A tragi-comic aside: A treatment centre for alcoholics in a town close to where I live used to issued ‘diaries’ for their clients to fill in. It was basically a sheet of A4 paper with hourly blocks printed on it, the idea being that the client would record not only the times at which they took each drink, but also the times they thought about having one but didn’t, and what they did to resist taking that drink.
The tragi-comic part? Some bright spark had decided – and obviously nobody within the organisation thought it a bad idea – to print the time-blocks over a background image of a foaming pint of beer. Just what an alcoholic needs when recording their thoughts of resisting a drink.
I’m actually surprised at the apparent success rate of the Sinclair Method.
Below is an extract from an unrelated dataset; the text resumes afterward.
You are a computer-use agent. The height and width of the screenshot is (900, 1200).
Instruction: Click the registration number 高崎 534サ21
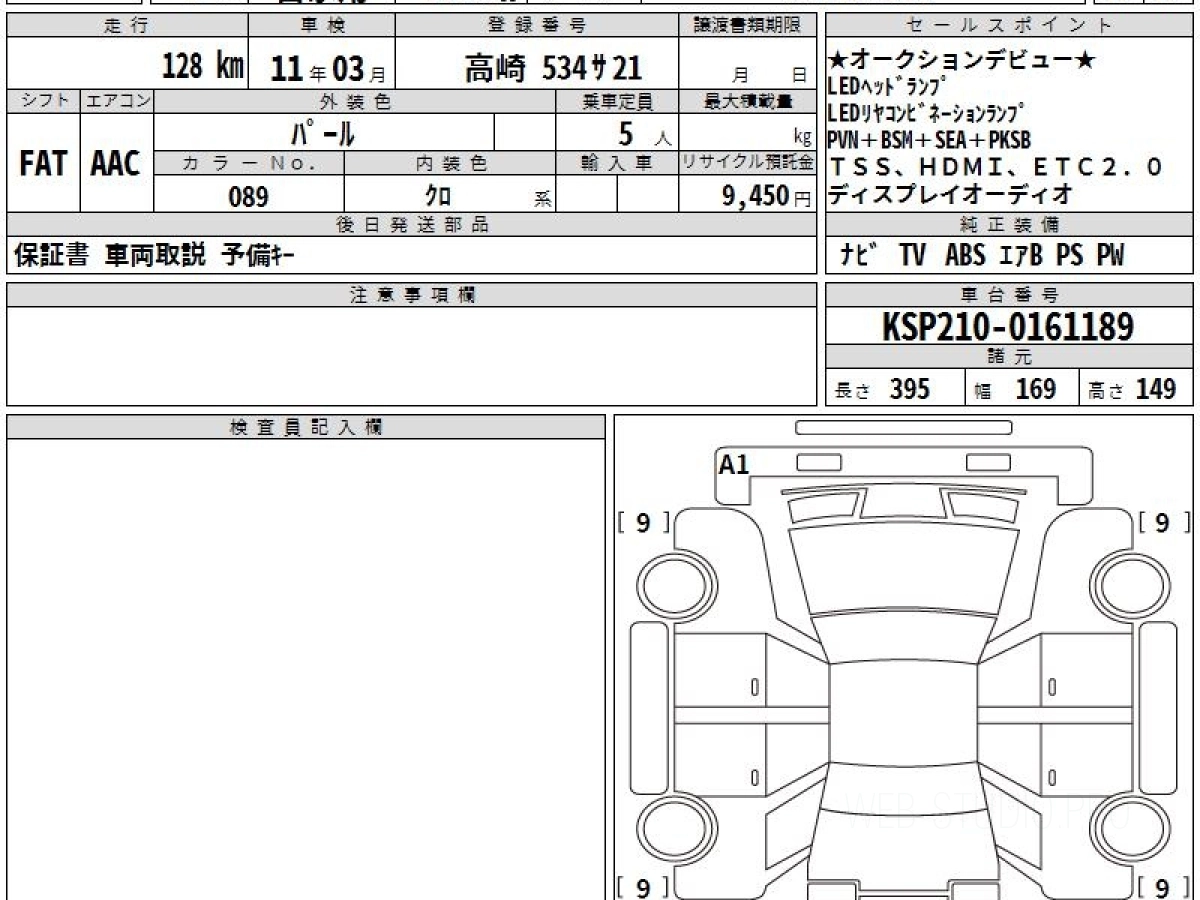pyautogui.click(x=552, y=67)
Who would take a drug shortly before drinking that’s going to ruin the effect of drinking? If you have that kind of willpower couldn’t you just not drink?
Antabuse makes sense to me, since that’s taken daily, at a time when you’re not tempted to drink, and then you can’t drink all day or you feel very sick.
But if it works, great.
AA does help some people but is statistically very ineffective. It’s just so embedded in the culture that 12 steps is how you treat drinking problems. If AA were to embrace new technologies like this that work, they could do a world of good.
I think who would take a drug shortly before drinking that’s going to ruin the effect of drinking is an addict who doesn’t want to be an addict. The thing about addiction is that will power isn’t the issue. Addiction is way too powerful for that. If I were addicted to alcohol and wanted not to be hell yes I would take a med that kneecapped the addiction.
“Skeletor-December 21, 2018 at 3:40 pm
Who would take a drug shortly before drinking that’s going to ruin the effect of drinking? If you have that kind of will power couldn’t you just not drink?”
I’m thinking it can be used to shut off a binge before a bender ensues. I think experienced alcoholics, and binge drinkers know well enough how dangerously unpleasant overdosing alcohol can be.